Following your surgery, you can usually expect to go home within about 2 weeks and can return to your typical activities within 4 to 6 weeks, the NIDDK says.

More questions to ask

You’ll have plenty of questions to ask your doctor about your transplant surgery. Some questions you may want to consider asking include:

  • Should I be treated for HCV before or after my transplant?
  • What lifelong medications will I need to help my body accept the new liver?
  • What are the side effects of the operation?
  • What is the best way to prevent reinfection?
  • What is a realistic recovery time?
  • What can I expect to happen at the transplant center?

In order to maintain quality of life after your liver transplant, you should:

  • get treated for HCV, if you weren’t treated before your surgery
  • prevent HCV reinfection by:
    • not sharing needles or other substance use materials
    • ensuring tattoo artists use sterile materials, if you get a tattoo
    • not sharing personal items, such as razors
    • practicing protected sex, especially if you’re at greater risk of getting HCV through sex
  • regularly get tested for HCV if you’re at risk of reinfection, including if you currently share drug needles or are undergoing maintenance hemodialysis
  • follow antirejection procedures, so that your body accepts the new organ
  • know the signs of organ rejection
  • adopt healthy lifestyle habits, including a nutritious diet and exercise
  • avoid smoking and alcohol

Your medical team will recommend a postoperative strategy for you. Make sure to keep follow-up appointments with your transplant team and primary doctor so that they can monitor your new liver’s efficiency.

A liver transplant can prolong your life. Remember that you’ll need to get treated for HCV separately to improve your long-term outlook.

Most liver transplants in the United States are due to cirrhosis caused by hepatitis C. In the United States, an estimated 2.4 million people are currently living with HCV, according to the Department of Health & Human Services (HHS). About 51 percent of people with HCV don’t know they have the virus.

Between 75 to 85 percent of people with acute HCV go on to have chronic HCV. Between 5 to 25 percent of people with chronic HCV will experience cirrhosis within 10 to 20 years.

More than 90 percent of people who receive treatment for HCV are cured of the disease.

A successful organ transplant allows you to live longer than you would have otherwise.
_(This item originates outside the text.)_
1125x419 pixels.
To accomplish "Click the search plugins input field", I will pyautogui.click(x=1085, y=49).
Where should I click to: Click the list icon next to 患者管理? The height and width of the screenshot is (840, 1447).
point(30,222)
For how long and with what quality of life depends on many factors, including your age and overall health. Because each case is different, predictions are difficult.
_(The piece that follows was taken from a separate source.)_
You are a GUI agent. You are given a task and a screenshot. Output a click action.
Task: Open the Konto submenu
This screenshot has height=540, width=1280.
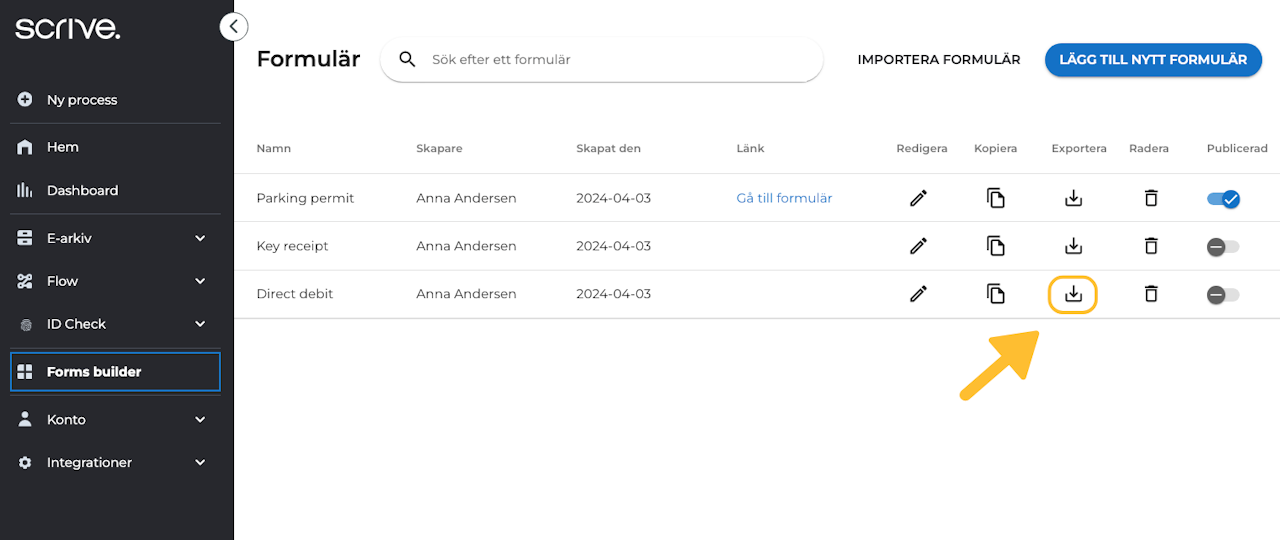[x=200, y=419]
Liver recipients can live for many years after their transplant. Generally, about 72 percent of people who receive livers from deceased donors live at least 5 more years.
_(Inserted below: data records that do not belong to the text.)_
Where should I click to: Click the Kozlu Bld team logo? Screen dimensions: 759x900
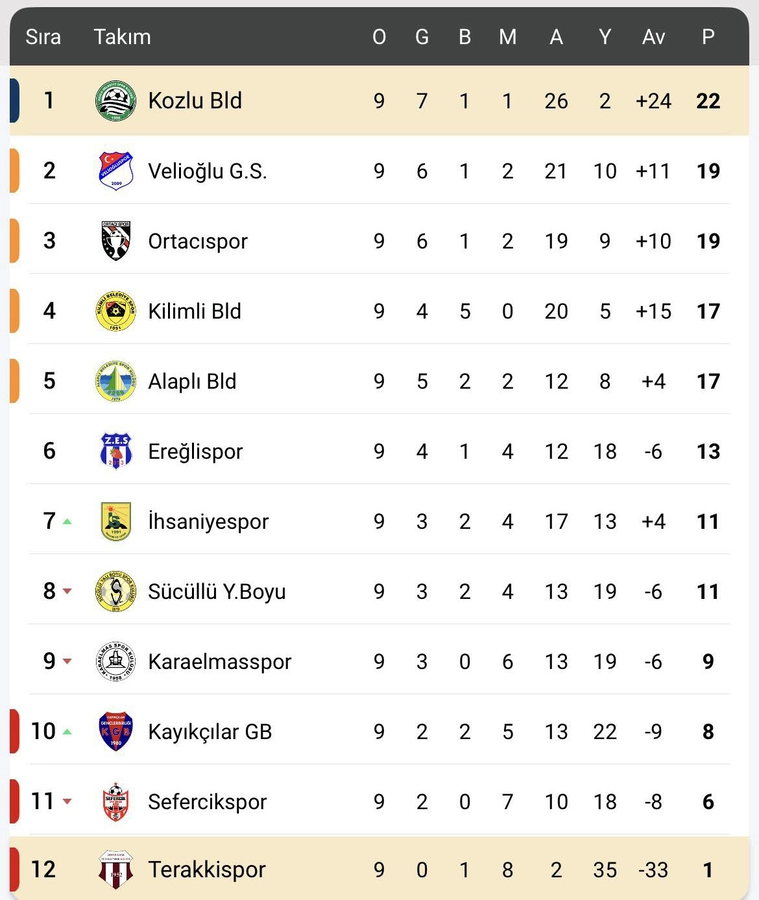point(115,101)
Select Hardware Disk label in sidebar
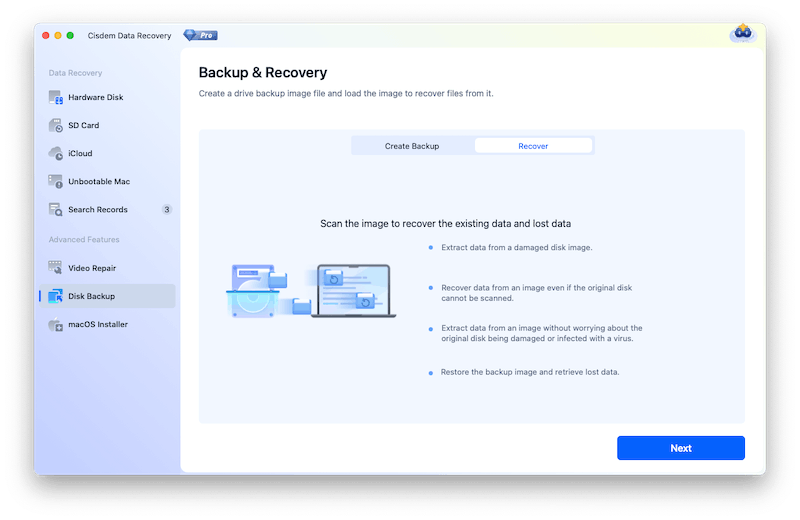This screenshot has width=800, height=520. tap(96, 97)
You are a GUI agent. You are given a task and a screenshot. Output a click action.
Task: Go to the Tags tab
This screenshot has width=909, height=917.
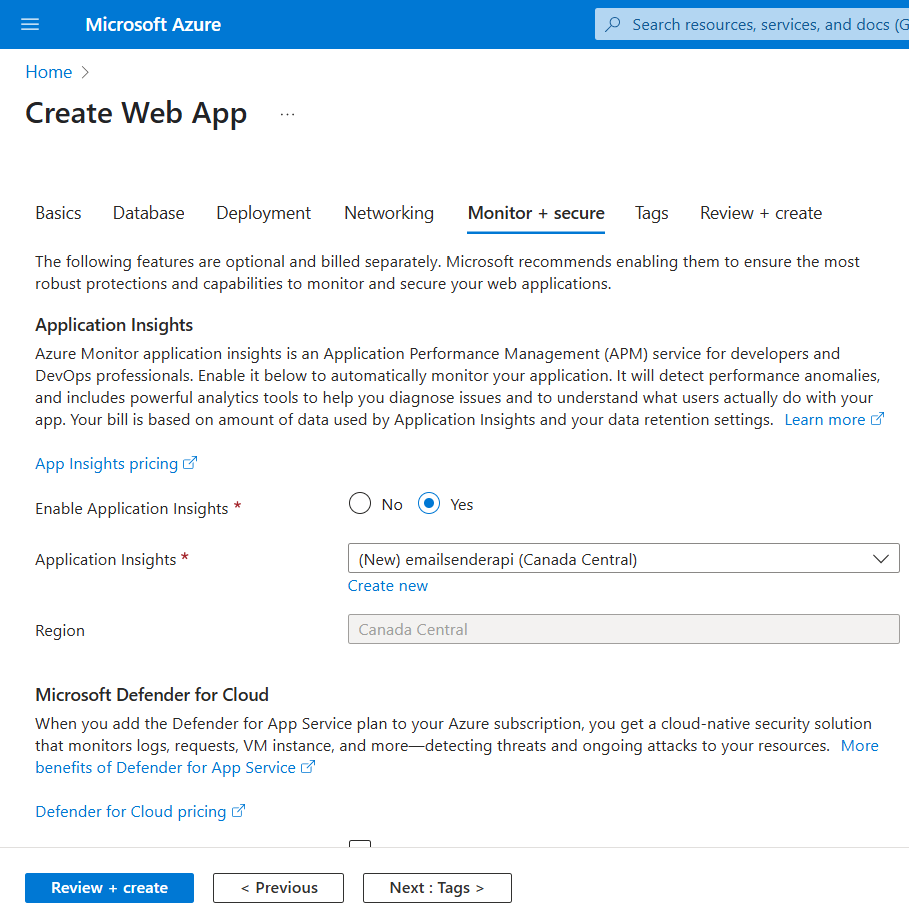point(652,213)
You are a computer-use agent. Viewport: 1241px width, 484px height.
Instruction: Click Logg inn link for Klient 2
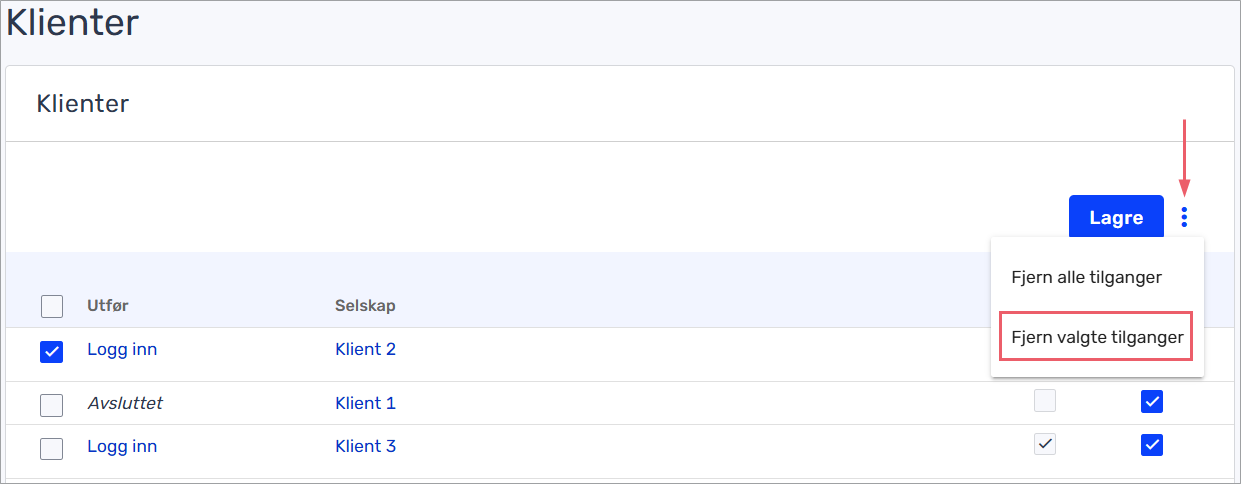point(122,350)
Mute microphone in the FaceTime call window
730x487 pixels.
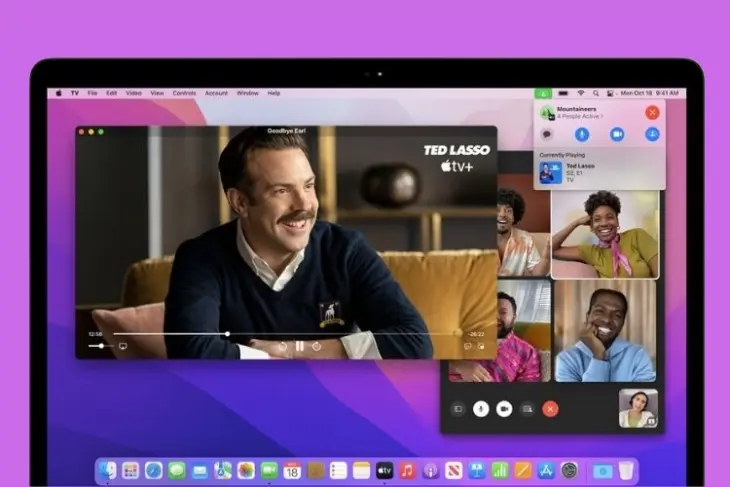[x=481, y=408]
Plus, research from 2018 suggests that survival rates have improved significantly in the past 3 decades. This is largely due to improvements in procedures that keep your body from rejecting the transplanted organ. Antiviral treatments also help prevent HCV recurrence. The study authors concluded that most deaths in the years after surgery are linked to metabolic syndrome.

Your healthcare team can help you navigate life after your liver transplant so that you may have an improved quality of life.